Dr Catherall favoured her with a level glance. ‘These animals had managed to worm their way through gaps in the sheeting and get to the old woman’s body,’ she said. ‘I found them clustered around the stomach area, where they had started eating their way through. And they all died before they could do much damage.’
‘Died how?’ Lapslie asked.
‘That,’ Dr Catherall said, ‘we will determine in due course. For now, I have a post-mortem to complete. It is not the kind of thing that you can come back to later.’
She worked in a logical progression, starting at the crown of the corpse’s head and finishing at the soles of its feet. Half way through the process, the cadaver
was splayed open, with Dr Catherall wrist-deep in its dry innards examining whatever remained of the organs, but by the time she had finished, the corpse was very nearly back to the condition in which it had started the post-mortem, albeit with a massive Y-shaped incision, stitched up with thick black thread, marring the body from groin to chest, where it split and continued up to either shoulder, passing above the flaps of its breasts.
As Dr Catherall finished with the body, Lapslie thought that she looked smaller: drained by the process. It seemed to him as if she didn’t have much in the way of stamina within that diminutive frame of hers.
‘What can you tell me about her?’ Lapslie asked, as Dr Catherall washed her hands thoroughly and wearily.
‘Let us start with the state of decomposition,’ she replied. ‘The body is in remarkably good condition, considering where it was found. The plastic sheeting in which she was wrapped would have provided something approaching an anaerobic environment, which would have slowed decomposition down and deterred all but the most determined or –’ she indicated the small corpses on the next table ‘– smallest predators. Given the condition of the skin and the flesh, and taking account of the effects of the environment, I would estimate that she has been dead for between seven and ten months.’
‘Which is about what we thought,’ Emma said.

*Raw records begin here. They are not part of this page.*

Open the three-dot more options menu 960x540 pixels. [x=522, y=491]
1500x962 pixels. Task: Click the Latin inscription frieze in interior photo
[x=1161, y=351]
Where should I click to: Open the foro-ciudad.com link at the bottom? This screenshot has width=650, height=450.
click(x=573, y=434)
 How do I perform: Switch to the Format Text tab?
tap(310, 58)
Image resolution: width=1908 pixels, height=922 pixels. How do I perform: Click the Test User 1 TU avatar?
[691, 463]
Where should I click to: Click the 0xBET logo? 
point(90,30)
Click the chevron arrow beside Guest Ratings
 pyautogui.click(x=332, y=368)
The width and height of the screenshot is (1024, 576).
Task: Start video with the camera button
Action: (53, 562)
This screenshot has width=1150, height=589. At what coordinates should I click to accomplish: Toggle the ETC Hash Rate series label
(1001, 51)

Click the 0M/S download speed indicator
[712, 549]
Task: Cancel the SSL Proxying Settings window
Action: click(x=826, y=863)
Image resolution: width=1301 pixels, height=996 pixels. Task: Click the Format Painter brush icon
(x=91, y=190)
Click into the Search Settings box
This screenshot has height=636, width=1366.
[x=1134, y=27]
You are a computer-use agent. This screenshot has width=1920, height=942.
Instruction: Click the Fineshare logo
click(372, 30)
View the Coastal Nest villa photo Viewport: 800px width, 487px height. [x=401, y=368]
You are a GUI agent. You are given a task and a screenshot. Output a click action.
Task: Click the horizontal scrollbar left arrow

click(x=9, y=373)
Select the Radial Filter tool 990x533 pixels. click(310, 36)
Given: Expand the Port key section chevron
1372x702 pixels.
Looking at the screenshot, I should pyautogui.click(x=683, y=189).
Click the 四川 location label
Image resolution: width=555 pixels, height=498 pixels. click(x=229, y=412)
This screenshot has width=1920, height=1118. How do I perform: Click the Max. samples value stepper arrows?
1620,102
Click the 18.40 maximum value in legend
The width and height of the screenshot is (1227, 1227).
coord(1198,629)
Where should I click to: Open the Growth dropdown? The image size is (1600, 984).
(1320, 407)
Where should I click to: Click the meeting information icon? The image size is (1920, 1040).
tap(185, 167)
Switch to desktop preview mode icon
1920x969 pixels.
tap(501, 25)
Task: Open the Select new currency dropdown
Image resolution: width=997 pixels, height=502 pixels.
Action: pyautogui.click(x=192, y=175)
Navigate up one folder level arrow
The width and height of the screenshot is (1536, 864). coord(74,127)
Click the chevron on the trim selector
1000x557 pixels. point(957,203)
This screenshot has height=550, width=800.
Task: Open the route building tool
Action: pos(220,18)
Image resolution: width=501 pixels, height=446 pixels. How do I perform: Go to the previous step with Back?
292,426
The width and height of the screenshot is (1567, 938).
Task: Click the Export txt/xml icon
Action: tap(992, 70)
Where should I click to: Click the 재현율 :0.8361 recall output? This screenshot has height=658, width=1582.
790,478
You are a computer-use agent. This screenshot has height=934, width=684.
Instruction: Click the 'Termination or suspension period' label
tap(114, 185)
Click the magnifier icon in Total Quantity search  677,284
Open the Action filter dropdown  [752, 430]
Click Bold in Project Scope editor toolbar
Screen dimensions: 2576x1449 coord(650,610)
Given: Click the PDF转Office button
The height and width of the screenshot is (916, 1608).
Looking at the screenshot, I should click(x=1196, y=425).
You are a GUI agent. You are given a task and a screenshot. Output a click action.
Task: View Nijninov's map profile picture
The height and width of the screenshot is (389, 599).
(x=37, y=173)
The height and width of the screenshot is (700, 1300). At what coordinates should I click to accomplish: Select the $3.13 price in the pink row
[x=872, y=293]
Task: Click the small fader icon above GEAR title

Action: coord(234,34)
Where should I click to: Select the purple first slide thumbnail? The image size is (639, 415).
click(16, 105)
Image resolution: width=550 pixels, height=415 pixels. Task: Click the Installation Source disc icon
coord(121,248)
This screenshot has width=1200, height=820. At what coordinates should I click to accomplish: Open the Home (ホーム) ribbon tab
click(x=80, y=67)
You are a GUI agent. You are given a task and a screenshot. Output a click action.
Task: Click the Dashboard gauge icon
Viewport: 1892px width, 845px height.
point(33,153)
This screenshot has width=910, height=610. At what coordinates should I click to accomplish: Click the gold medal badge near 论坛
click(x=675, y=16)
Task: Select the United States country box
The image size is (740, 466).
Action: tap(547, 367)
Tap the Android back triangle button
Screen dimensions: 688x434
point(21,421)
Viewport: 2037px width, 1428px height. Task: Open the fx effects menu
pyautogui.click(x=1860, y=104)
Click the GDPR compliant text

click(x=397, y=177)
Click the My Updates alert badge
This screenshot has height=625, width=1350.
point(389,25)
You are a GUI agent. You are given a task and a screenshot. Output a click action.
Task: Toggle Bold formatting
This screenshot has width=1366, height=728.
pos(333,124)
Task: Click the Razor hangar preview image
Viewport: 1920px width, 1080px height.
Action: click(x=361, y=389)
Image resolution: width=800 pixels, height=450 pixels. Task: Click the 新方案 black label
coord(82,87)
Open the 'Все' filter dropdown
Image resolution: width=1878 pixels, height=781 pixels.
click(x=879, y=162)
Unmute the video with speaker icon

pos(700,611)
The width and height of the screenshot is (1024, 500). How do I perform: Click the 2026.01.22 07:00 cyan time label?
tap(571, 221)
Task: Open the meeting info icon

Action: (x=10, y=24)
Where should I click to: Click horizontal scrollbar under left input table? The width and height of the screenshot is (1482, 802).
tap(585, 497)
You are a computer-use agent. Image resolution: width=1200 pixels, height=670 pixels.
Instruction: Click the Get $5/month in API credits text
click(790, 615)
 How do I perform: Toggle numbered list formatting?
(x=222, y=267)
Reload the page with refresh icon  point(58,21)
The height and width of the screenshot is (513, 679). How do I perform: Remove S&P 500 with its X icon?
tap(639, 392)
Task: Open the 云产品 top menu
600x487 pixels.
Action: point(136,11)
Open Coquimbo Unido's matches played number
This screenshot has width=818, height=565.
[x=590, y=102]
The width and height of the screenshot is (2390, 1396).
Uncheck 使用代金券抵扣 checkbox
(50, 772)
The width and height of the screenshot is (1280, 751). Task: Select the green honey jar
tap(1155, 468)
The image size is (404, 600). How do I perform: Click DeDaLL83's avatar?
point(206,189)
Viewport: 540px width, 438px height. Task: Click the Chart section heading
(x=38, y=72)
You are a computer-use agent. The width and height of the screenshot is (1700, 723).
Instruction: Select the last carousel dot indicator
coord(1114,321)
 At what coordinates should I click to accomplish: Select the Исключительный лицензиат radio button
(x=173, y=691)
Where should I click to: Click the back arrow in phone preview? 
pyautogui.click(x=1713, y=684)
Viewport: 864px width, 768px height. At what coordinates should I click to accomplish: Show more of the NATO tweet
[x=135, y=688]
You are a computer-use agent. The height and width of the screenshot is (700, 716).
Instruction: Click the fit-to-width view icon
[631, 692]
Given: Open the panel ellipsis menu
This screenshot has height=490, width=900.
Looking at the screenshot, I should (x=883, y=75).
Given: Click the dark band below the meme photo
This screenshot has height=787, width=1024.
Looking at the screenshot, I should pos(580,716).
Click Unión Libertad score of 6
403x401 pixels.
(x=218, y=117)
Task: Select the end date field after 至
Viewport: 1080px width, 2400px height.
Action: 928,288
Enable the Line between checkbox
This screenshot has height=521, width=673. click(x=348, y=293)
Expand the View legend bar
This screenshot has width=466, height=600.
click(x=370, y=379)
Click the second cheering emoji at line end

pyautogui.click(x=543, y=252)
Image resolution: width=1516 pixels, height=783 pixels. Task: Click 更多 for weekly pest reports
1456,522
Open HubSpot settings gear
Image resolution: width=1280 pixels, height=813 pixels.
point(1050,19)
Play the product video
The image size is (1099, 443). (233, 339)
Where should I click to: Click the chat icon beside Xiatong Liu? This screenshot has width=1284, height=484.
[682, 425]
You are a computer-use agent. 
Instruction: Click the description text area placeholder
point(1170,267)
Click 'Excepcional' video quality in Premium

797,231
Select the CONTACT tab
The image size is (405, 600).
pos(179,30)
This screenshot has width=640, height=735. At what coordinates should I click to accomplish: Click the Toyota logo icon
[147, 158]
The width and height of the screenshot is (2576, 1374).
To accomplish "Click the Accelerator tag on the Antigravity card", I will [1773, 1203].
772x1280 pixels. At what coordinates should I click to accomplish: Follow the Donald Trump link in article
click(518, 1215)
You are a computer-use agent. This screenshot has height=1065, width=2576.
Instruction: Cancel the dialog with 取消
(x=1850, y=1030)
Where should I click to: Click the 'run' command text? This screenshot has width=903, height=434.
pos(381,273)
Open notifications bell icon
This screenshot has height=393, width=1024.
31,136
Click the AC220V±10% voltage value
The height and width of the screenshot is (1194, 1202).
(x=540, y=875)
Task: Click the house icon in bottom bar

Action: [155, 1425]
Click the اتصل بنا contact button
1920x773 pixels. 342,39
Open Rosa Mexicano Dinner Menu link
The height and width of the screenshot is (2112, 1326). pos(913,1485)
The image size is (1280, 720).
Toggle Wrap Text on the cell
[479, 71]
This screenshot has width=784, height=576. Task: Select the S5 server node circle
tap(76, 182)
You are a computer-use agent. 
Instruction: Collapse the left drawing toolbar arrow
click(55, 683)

Dr Catherall sniffed. ‘Sometimes pathology is about confirming the obvious, rather than bringing rabbits out of hats. Judging by bone density and porosity I would put her towards the end of her natural life, somewhere between seventy and eighty years of age. The progression of arthritis in her joints confirms this. Her lungs had been damaged by childhood rheumatic fever, and she had suffered from numerous other diseases during the course of her life – rickets, some small skin melanomas and so on – but none of them carried her off. She had also been suffering from low-level malnutrition for some years, I would estimate, but that did not carry her off either.’